## [What you will do]
Exactly retype the lines below from the one containing "946x703 pixels." through the end of the listing. Leave pictures out.

## [Exercise data]
----

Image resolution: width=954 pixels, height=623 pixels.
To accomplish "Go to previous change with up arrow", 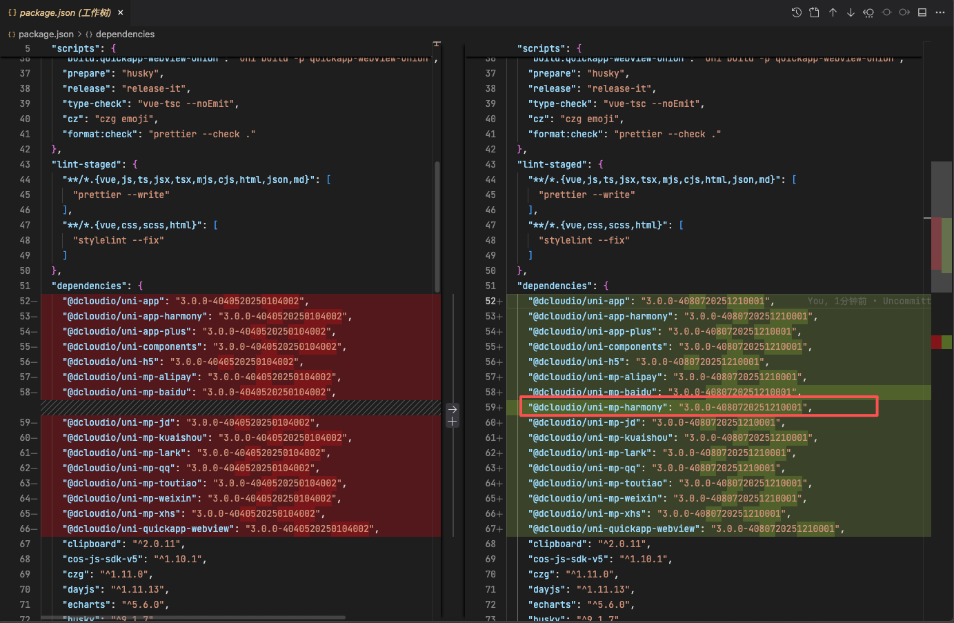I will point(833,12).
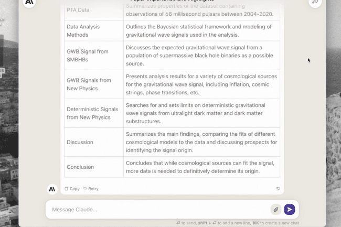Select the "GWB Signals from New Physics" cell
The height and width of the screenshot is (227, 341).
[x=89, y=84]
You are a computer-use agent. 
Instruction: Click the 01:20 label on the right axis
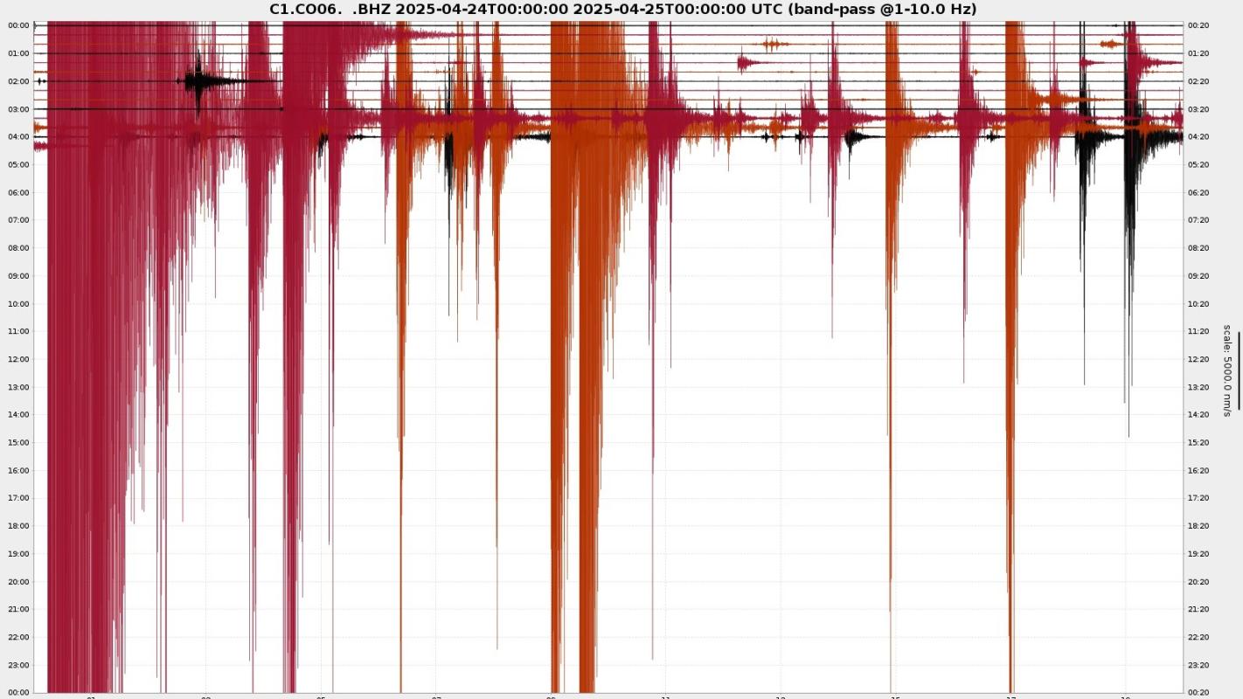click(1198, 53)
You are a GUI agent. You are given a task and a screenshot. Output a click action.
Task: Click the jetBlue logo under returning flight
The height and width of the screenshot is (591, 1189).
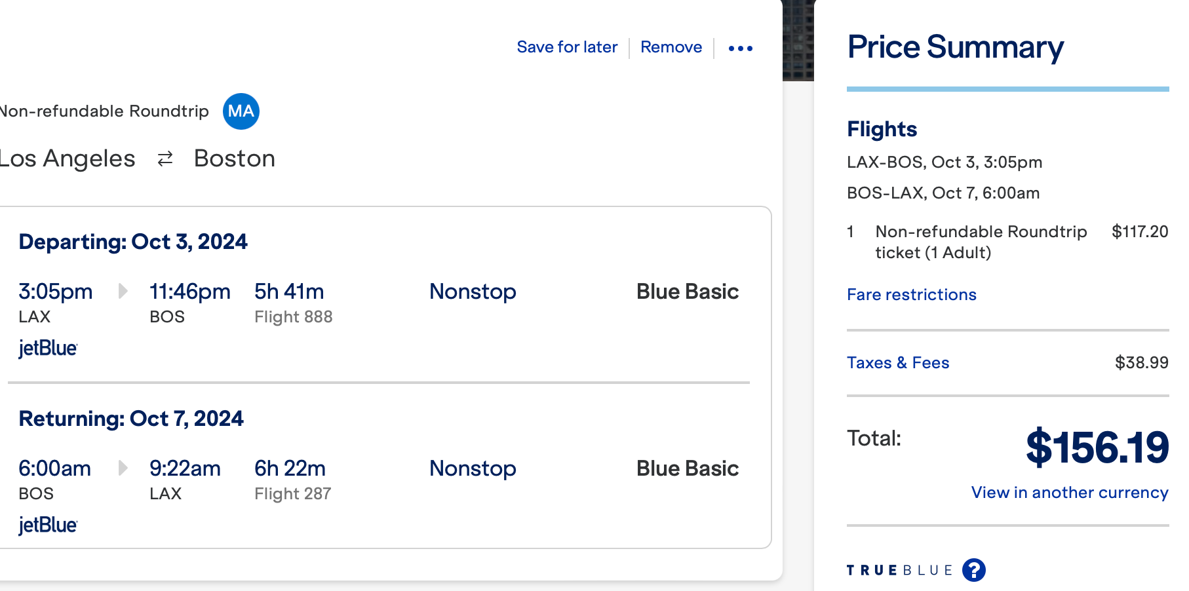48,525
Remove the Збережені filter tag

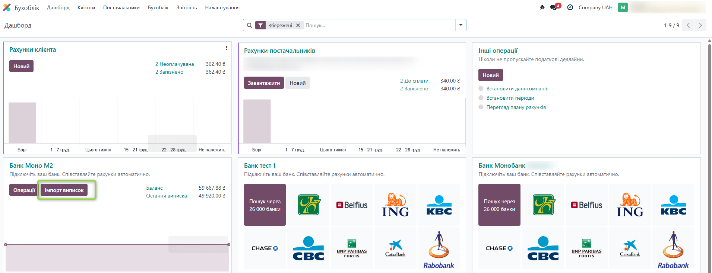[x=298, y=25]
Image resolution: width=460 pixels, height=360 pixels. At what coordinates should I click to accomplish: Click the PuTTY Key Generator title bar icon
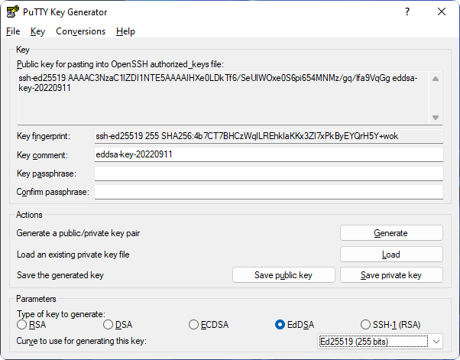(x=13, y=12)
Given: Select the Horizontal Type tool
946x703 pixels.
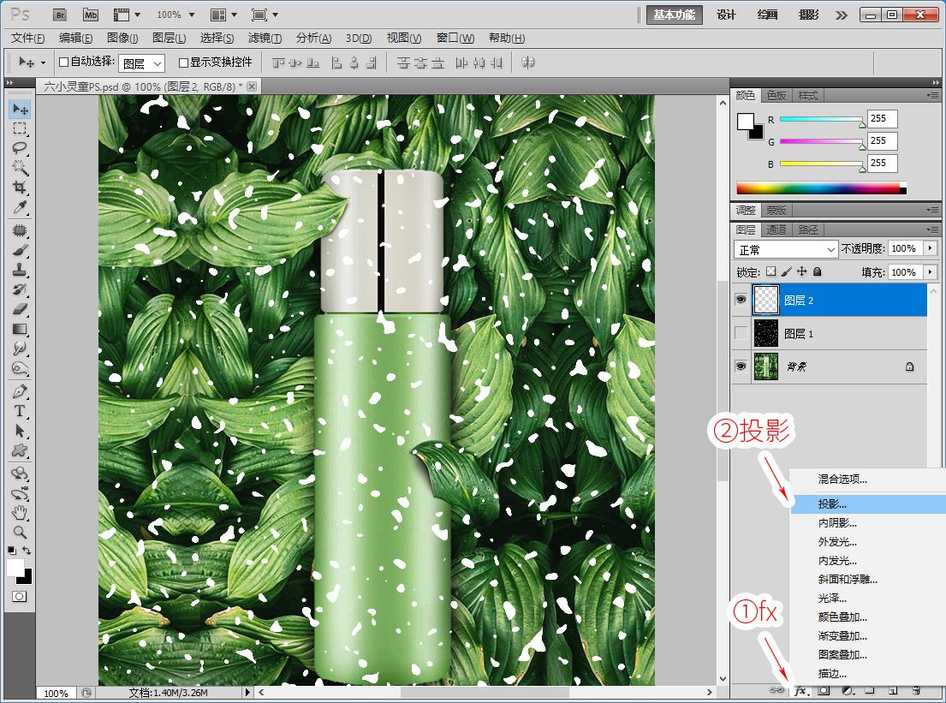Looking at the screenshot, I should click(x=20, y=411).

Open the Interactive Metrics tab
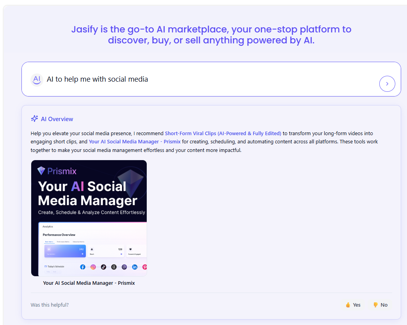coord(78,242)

----

## [Your response]
946x703 pixels.
Looking at the screenshot, I should click(x=20, y=411).

Open the Interactive Metrics tab
coord(78,242)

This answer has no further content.